NCDA&CS Market highlights for Thursday April 11

DAILY MARKET HIGHLIGHTS FOR SOUTHERN FARM NETWORK

 

The following is a summary of market prices and conditions of North Carolina farm products for April 10, 2019 reported by the Federal-State Markets News Service of the North Carolina Department of Agriculture and Consumer Services.  All livestock is state reported.

 

Cattle:  At the livestock auction held Tuesday in Shelby a total of 408 cattle were sold.  Compared to last week, slaughter cows were unevenly steady; while bulls were 5.00 to 6.00 higher on a light test.  Feeder steers were mostly steady to 2.00 higher; heifers were 3.00 to 5.00 higher mostly 4.00 higher; and bulls were mostly 1.00 to 2.00 higher.  Demand was good; market activity and buyer interest were active.  Offerings of cattle were mostly moderate.  Cattle quality was plain to average.  Average dressing slaughter cows brought $44-$54, with high dressing up to $59.  Average dressing slaughter bulls, 1000 lbs. & up, sold from $74-$84, with high dressing ranging $87-$88.  400-500 lbs. M&L 1-2 feeder steers ranged $156-$171, 500-600 lbs. were $153-$163.  M&L 1-2 feeder heifers, 400-500 lbs. ranged $139-$150, 500-600 lbs. were $127-$138.  M&L 1-2 feeder bulls, 400-500 lbs. were $150-$163, 500-600 lbs. ranged $140-$160.

 

Broiler-Fryers:  The North Carolina broiler-fryer market was steady and the live supply was adequate to meet the moderate demand.  Average weights were mostly desirable.  The estimated slaughter for Wednesday in North Carolina was 3,527,000 head compared to 3,300,000 head last Wednesday.

 

Eggs:  The market was lower on extra large and large, steady on the balance.  Supplies were moderate.  Retail demand was light to moderate.  Weighted average prices for small lot sales of grade A eggs delivered to nearby retail outlets, cents per dozen: Extra Large 104.62, Large 101.59, Medium 71.61, and Small 66.00.

 

Cotton:  The strict-low middling one and one sixteenth Southeast average price is 74.37 cents per pound; the U.S. average is 72.16 cents per pound.

 

Grain:  U.S. 2 yellow shelled corn was mostly 1 cent higher when compared to last report.  Prices ranged $4.07-$4.64 at feed mills and $3.80-$4.31 at elevators; new crop $4.06-$4.50. 

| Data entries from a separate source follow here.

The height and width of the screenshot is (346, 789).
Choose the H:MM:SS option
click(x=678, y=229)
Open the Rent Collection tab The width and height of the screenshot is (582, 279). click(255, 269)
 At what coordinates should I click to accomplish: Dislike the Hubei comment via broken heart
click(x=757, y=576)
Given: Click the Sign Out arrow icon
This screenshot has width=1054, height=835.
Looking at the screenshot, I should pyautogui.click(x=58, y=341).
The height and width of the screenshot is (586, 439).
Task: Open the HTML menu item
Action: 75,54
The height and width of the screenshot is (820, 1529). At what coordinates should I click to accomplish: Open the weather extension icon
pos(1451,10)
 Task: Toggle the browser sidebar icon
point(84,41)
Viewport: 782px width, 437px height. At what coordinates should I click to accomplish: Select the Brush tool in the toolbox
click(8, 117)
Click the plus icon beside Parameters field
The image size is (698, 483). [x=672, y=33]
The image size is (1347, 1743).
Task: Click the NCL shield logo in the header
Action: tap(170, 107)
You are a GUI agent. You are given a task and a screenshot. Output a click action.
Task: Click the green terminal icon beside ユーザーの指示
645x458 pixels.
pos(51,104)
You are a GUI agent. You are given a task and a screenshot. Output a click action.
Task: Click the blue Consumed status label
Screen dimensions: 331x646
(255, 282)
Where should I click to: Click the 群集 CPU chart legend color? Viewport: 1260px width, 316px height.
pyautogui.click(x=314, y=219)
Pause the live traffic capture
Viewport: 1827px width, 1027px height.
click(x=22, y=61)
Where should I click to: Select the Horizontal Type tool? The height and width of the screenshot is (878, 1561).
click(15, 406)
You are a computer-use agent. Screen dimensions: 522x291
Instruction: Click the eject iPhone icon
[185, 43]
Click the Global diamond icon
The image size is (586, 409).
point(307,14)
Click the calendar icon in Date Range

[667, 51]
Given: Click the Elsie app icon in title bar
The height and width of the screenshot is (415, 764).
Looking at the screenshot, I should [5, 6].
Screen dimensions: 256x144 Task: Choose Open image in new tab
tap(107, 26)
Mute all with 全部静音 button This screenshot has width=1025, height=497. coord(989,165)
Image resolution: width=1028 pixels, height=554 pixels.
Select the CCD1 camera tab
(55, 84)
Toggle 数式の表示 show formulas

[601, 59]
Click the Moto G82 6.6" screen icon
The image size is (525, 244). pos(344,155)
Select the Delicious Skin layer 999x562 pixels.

U.S. 1 yellow soybeans were mostly 3 to 4 cents higher.  Prices were $8.62-$9.17 at the processors and ranged $8.27-$8.82 at the elevators; new crop $8.89-$9.20.  U.S. 2 soft red winter wheat was mostly 1 cent higher prices were $4.05-$4.31 at the feed mills and $3.91-$4.42 at the elevators; new crop $4.05-$4.50.  Soybean meal, f.o.b. at processing plants, was $345.10 per ton for 48% protein.

 

Feed Mills:  Bladenboro 4.26, —–, 4.21; Candor 4.32, —–, —-; Cofield 4.07,  8.92, —-; Laurinburg 4.26, —–, 4.31; Monroe 4.36, —–, —-; Nashville 4.64, —–, —-;

Roaring River 4.46, —–, —-; Rose Hill 4.31, —–, 4.26; Creswell 4.10, —–, 4.05; Statesville 4.11, —–, —-; Warsaw 4.31, —–, 4.26; Pantego #2 —-, —–, —-.

 

Elevators:  Bladenboro 4.01,  8.82, 3.91; Clarkton 4.01,  8.72, 3.91; Clement —-, —–, —-; Clinton 4.01,  8.72, 3.91; Creswell 3.86,  8.52, —-; Elizabeth City 3.80,  8.77, 4.42; Lagrange 4.16,  8.67, 3.91; Monroe —-,  8.72, —-; Mount Olive 4.01,  8.67, 3.91;

Norwood 4.02,  8.27, —-; Register —-, —–, —-; Warsaw #2 4.31, —–, —-;

Wilson —-,  8.67, 3.91.

 

Soybean Processors:  Fayetteville, 9.17; Selma, 8.62.